[Date Prev][Date Next][Thread Prev][Thread Next][Date Index][Thread Index][Subject Index][Author Index]
> > Is it taken for granted that dinosaurs had a mammalian
> > type physiology?
> No, but the most recent evidence supports it.
> This evidence is so new, and so subtle, it is not widely known.
You're quite right, I have overlooked this isotope data - could you post a
reference for this?
> All you have done is point out that *no* large predator refuses
> carrion when it is available.
Which is exactly my point - when the whole data set (large terrestrial
predators) is examined, the conclusion that T.rex was a predator with possible
additional scavenging is strengthened. It is surely still appropriate to
consider all available data rather than a subset.
> > (Incidently, I have also heard that Sue had a healed fracture
> > of a hind leg - can anybody explain how a large biped with
> > mammalian endothermic metabolism could survive long enough
> > without food for such a serious injury to heal?)
> Who said she had no food?
> Who is making assumptions now? Modern large endotherms
> do manage to survive serious injuries, either by eating
> carrion while healing, or by being fed by pack mates.

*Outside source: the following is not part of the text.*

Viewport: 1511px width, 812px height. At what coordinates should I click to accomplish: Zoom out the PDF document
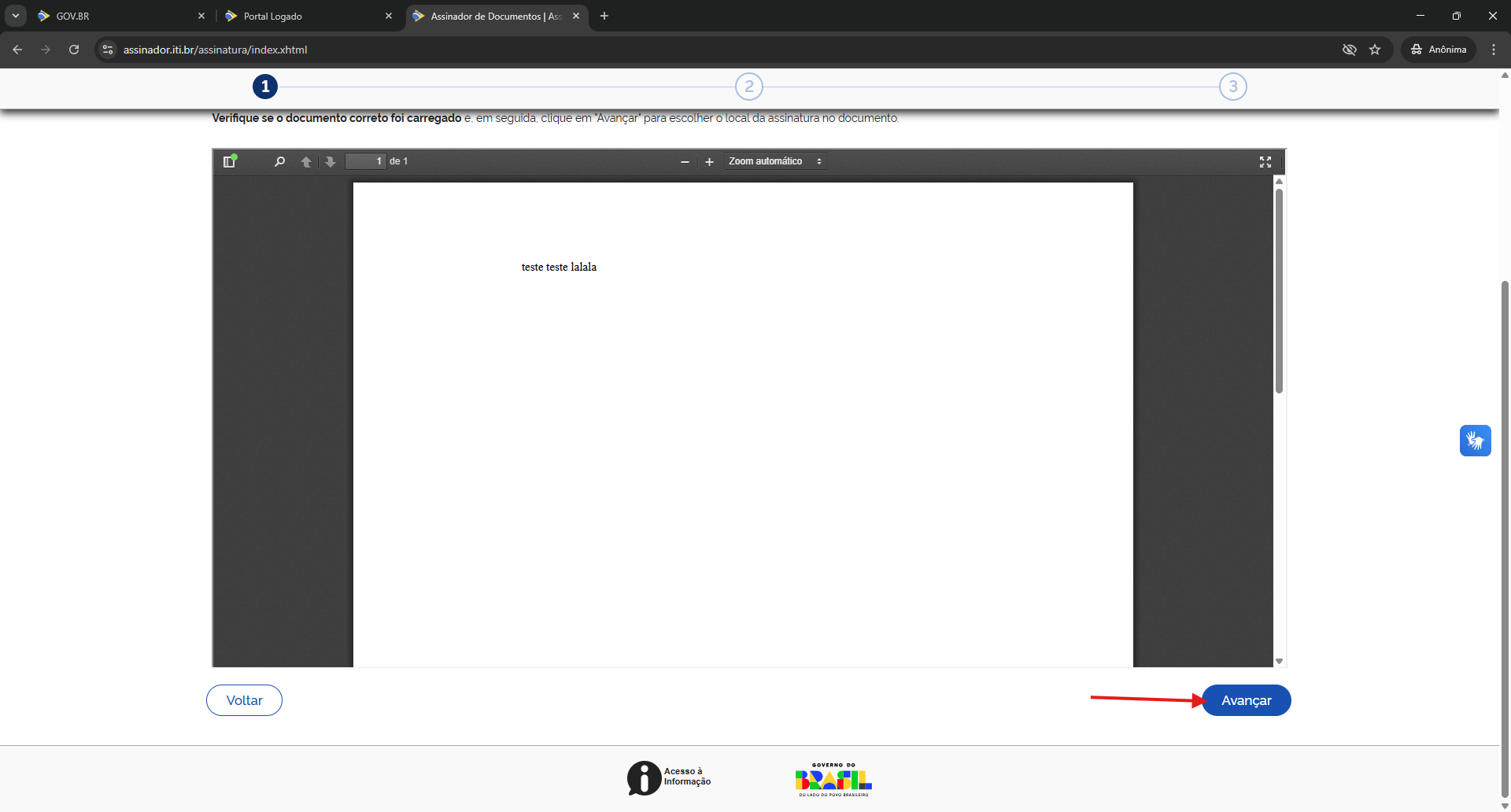coord(685,161)
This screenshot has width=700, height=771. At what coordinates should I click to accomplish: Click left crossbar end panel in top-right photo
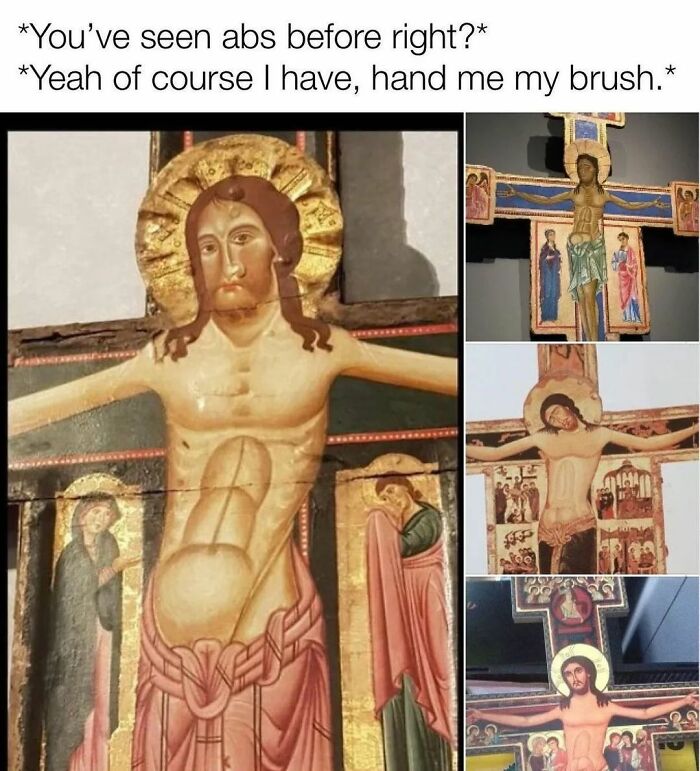tap(478, 193)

> And there is certainly no reason why T. rex could not have
> run in packs - its prey certainly did - there is conclusive
> evidence that both hadrosaurs and ceratopsians were herd animals.
Yes, I agree many, possibly most, dinosaurs were certainly social herd animals.
However, my point about the relative absence of carrion still stands - T. rex
and relatives must have swallowed food in large chunks, not picked at
carcasses. I find it very hard to accept social feeding of an injured
conspecific in T.rex or any other reptile. Perhaps the injury was not so
severe as to restrict mobility - I am going on third hand reports concerning
Sue. It does seem clear that some very interesting data is being denied us,
and may even be destroyed, by the arguments over this fossil.